Task prompt. Every entry should be returned exactly. Omit none of them.

Material supplied.
+--
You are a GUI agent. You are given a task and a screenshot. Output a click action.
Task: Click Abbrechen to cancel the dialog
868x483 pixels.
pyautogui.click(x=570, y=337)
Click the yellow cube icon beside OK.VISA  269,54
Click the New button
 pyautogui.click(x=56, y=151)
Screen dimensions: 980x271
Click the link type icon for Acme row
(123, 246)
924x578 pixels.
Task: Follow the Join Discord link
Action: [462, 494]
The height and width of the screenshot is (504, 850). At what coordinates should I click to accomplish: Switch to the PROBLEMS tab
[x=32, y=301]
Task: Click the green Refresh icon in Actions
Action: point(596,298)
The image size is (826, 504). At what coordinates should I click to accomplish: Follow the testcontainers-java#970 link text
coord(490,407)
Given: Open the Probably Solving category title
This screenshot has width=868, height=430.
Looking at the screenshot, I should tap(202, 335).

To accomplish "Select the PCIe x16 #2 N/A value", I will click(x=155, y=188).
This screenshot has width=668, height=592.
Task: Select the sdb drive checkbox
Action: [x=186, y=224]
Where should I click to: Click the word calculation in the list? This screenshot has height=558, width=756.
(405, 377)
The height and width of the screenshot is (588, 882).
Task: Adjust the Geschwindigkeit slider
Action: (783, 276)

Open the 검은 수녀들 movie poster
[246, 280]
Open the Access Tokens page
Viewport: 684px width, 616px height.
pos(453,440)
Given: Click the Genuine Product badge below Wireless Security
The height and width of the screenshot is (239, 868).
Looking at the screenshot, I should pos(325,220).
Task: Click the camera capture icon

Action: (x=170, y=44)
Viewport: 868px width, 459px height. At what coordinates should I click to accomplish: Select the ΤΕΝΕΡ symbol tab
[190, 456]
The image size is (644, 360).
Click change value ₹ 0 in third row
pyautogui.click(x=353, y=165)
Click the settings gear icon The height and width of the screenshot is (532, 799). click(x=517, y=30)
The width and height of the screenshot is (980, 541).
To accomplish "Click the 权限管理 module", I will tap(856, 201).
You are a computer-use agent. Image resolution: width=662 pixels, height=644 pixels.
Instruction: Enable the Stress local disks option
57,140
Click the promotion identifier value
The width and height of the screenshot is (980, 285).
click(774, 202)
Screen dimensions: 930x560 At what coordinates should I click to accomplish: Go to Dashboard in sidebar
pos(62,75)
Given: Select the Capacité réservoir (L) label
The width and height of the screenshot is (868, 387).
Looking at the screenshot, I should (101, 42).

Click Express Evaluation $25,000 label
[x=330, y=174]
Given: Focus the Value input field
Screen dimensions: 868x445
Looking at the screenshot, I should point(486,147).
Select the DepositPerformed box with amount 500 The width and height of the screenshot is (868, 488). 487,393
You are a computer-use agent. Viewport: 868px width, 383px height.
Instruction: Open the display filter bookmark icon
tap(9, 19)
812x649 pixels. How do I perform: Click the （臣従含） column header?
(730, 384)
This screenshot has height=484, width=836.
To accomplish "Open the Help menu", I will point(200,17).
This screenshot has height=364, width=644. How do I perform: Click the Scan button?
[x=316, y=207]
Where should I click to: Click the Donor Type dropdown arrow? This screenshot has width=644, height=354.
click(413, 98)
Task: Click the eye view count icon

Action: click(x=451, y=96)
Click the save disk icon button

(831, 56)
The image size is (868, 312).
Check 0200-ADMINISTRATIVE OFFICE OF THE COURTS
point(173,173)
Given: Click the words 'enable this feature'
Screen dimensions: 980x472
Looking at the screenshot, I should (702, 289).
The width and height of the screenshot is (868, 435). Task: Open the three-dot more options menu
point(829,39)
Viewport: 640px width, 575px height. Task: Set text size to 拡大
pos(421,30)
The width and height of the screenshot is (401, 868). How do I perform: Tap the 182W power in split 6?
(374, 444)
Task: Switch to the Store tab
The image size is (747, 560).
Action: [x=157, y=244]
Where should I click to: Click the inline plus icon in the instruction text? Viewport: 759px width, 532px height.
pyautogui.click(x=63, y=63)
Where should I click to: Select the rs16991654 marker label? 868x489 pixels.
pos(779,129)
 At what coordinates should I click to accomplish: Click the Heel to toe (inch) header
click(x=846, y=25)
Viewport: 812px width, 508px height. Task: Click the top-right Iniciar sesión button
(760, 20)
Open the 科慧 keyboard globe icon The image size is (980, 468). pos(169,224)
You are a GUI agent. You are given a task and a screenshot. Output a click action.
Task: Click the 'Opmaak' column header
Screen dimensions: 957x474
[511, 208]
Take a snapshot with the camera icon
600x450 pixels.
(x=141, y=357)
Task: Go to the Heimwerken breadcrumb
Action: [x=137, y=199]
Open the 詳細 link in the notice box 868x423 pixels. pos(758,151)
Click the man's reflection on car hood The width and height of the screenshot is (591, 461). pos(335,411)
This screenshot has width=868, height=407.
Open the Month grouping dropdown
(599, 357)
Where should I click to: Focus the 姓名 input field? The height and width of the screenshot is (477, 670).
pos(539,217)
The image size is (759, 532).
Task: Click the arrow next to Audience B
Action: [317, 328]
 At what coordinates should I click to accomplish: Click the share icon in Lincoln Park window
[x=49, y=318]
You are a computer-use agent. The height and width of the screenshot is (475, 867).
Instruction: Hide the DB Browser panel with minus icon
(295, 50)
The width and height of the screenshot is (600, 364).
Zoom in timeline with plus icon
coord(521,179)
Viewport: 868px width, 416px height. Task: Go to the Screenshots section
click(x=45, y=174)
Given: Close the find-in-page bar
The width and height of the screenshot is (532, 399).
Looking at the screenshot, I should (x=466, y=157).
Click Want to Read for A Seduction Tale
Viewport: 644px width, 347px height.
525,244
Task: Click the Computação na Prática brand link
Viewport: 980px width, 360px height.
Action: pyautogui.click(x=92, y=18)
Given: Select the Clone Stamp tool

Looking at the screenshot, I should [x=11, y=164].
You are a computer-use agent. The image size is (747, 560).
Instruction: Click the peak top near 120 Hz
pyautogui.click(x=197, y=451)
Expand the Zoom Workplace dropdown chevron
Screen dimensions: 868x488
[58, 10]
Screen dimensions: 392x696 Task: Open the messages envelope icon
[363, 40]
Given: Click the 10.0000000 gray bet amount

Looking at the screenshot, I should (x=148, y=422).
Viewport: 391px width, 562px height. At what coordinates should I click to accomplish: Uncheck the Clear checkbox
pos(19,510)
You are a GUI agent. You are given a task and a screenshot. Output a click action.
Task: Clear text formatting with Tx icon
+--
Result for this exercise.
You are a GUI agent. You are given a task and a screenshot. Output a click action.
Task: Click Abbrechen to cancel the dialog
868x483 pixels.
pyautogui.click(x=570, y=337)
Click the yellow cube icon beside OK.VISA  269,54
Click the New button
 pyautogui.click(x=56, y=151)
Screen dimensions: 980x271
Click the link type icon for Acme row
(123, 246)
924x578 pixels.
Task: Follow the Join Discord link
Action: [462, 494]
The height and width of the screenshot is (504, 850). At what coordinates should I click to accomplish: Switch to the PROBLEMS tab
[x=32, y=301]
Task: Click the green Refresh icon in Actions
Action: point(596,298)
The image size is (826, 504). At what coordinates should I click to accomplish: Follow the testcontainers-java#970 link text
coord(490,407)
Given: Open the Probably Solving category title
This screenshot has width=868, height=430.
Looking at the screenshot, I should tap(202, 335).

To accomplish "Select the PCIe x16 #2 N/A value", I will click(x=155, y=188).
This screenshot has width=668, height=592.
Task: Select the sdb drive checkbox
Action: [x=186, y=224]
Where should I click to: Click the word calculation in the list? This screenshot has height=558, width=756.
(405, 377)
The height and width of the screenshot is (588, 882).
Task: Adjust the Geschwindigkeit slider
Action: (783, 276)

Open the 검은 수녀들 movie poster
[246, 280]
Open the Access Tokens page
Viewport: 684px width, 616px height.
pos(453,440)
Given: Click the Genuine Product badge below Wireless Security
The height and width of the screenshot is (239, 868).
Looking at the screenshot, I should pos(325,220).
Task: Click the camera capture icon

Action: (x=170, y=44)
Viewport: 868px width, 459px height. At what coordinates should I click to accomplish: Select the ΤΕΝΕΡ symbol tab
[190, 456]
The image size is (644, 360).
Click change value ₹ 0 in third row
pyautogui.click(x=353, y=165)
Click the settings gear icon The height and width of the screenshot is (532, 799). click(x=517, y=30)
The width and height of the screenshot is (980, 541).
To accomplish "Click the 权限管理 module", I will tap(856, 201).
You are a computer-use agent. Image resolution: width=662 pixels, height=644 pixels.
Instruction: Enable the Stress local disks option
57,140
Click the promotion identifier value
The width and height of the screenshot is (980, 285).
click(774, 202)
Screen dimensions: 930x560 At what coordinates should I click to accomplish: Go to Dashboard in sidebar
pos(62,75)
Given: Select the Capacité réservoir (L) label
The width and height of the screenshot is (868, 387).
Looking at the screenshot, I should (101, 42).

Click Express Evaluation $25,000 label
[x=330, y=174]
Given: Focus the Value input field
Screen dimensions: 868x445
Looking at the screenshot, I should point(486,147).
Select the DepositPerformed box with amount 500 The width and height of the screenshot is (868, 488). 487,393
You are a computer-use agent. Viewport: 868px width, 383px height.
Instruction: Open the display filter bookmark icon
tap(9, 19)
812x649 pixels. How do I perform: Click the （臣従含） column header?
(730, 384)
This screenshot has height=484, width=836.
To accomplish "Open the Help menu", I will point(200,17).
This screenshot has height=364, width=644. How do I perform: Click the Scan button?
[x=316, y=207]
Where should I click to: Click the Donor Type dropdown arrow? This screenshot has width=644, height=354.
click(413, 98)
Task: Click the eye view count icon

Action: click(x=451, y=96)
Click the save disk icon button

(831, 56)
The image size is (868, 312).
Check 0200-ADMINISTRATIVE OFFICE OF THE COURTS
point(173,173)
Given: Click the words 'enable this feature'
Screen dimensions: 980x472
Looking at the screenshot, I should (702, 289).
The width and height of the screenshot is (868, 435). Task: Open the three-dot more options menu
point(829,39)
Viewport: 640px width, 575px height. Task: Set text size to 拡大
pos(421,30)
The width and height of the screenshot is (401, 868). How do I perform: Tap the 182W power in split 6?
(374, 444)
Task: Switch to the Store tab
The image size is (747, 560).
Action: [x=157, y=244]
Where should I click to: Click the inline plus icon in the instruction text? Viewport: 759px width, 532px height.
pyautogui.click(x=63, y=63)
Where should I click to: Select the rs16991654 marker label? 868x489 pixels.
pos(779,129)
 At what coordinates should I click to accomplish: Click the Heel to toe (inch) header
click(x=846, y=25)
Viewport: 812px width, 508px height. Task: Click the top-right Iniciar sesión button
(760, 20)
Open the 科慧 keyboard globe icon The image size is (980, 468). pos(169,224)
You are a GUI agent. You are given a task and a screenshot. Output a click action.
Task: Click the 'Opmaak' column header
Screen dimensions: 957x474
[511, 208]
Take a snapshot with the camera icon
600x450 pixels.
(x=141, y=357)
Task: Go to the Heimwerken breadcrumb
Action: [x=137, y=199]
Open the 詳細 link in the notice box 868x423 pixels. pos(758,151)
Click the man's reflection on car hood The width and height of the screenshot is (591, 461). pos(335,411)
This screenshot has width=868, height=407.
Open the Month grouping dropdown
(599, 357)
Where should I click to: Focus the 姓名 input field? The height and width of the screenshot is (477, 670).
pos(539,217)
The image size is (759, 532).
Task: Click the arrow next to Audience B
Action: [317, 328]
 At what coordinates should I click to accomplish: Click the share icon in Lincoln Park window
[x=49, y=318]
You are a computer-use agent. The height and width of the screenshot is (475, 867).
Instruction: Hide the DB Browser panel with minus icon
(295, 50)
The width and height of the screenshot is (600, 364).
Zoom in timeline with plus icon
coord(521,179)
Viewport: 868px width, 416px height. Task: Go to the Screenshots section
click(x=45, y=174)
Given: Close the find-in-page bar
The width and height of the screenshot is (532, 399).
Looking at the screenshot, I should (x=466, y=157).
Click Want to Read for A Seduction Tale
Viewport: 644px width, 347px height.
525,244
Task: Click the Computação na Prática brand link
Viewport: 980px width, 360px height.
Action: pyautogui.click(x=92, y=18)
Given: Select the Clone Stamp tool

Looking at the screenshot, I should [x=11, y=164].
You are a computer-use agent. The image size is (747, 560).
Instruction: Click the peak top near 120 Hz
pyautogui.click(x=197, y=451)
Expand the Zoom Workplace dropdown chevron
Screen dimensions: 868x488
[58, 10]
Screen dimensions: 392x696 Task: Open the messages envelope icon
[363, 40]
Given: Click the 10.0000000 gray bet amount

Looking at the screenshot, I should (x=148, y=422).
Viewport: 391px width, 562px height. At what coordinates should I click to accomplish: Uncheck the Clear checkbox
pos(19,510)
You are a GUI agent. You are given a task and a screenshot. Output a click action.
Task: Clear text formatting with Tx icon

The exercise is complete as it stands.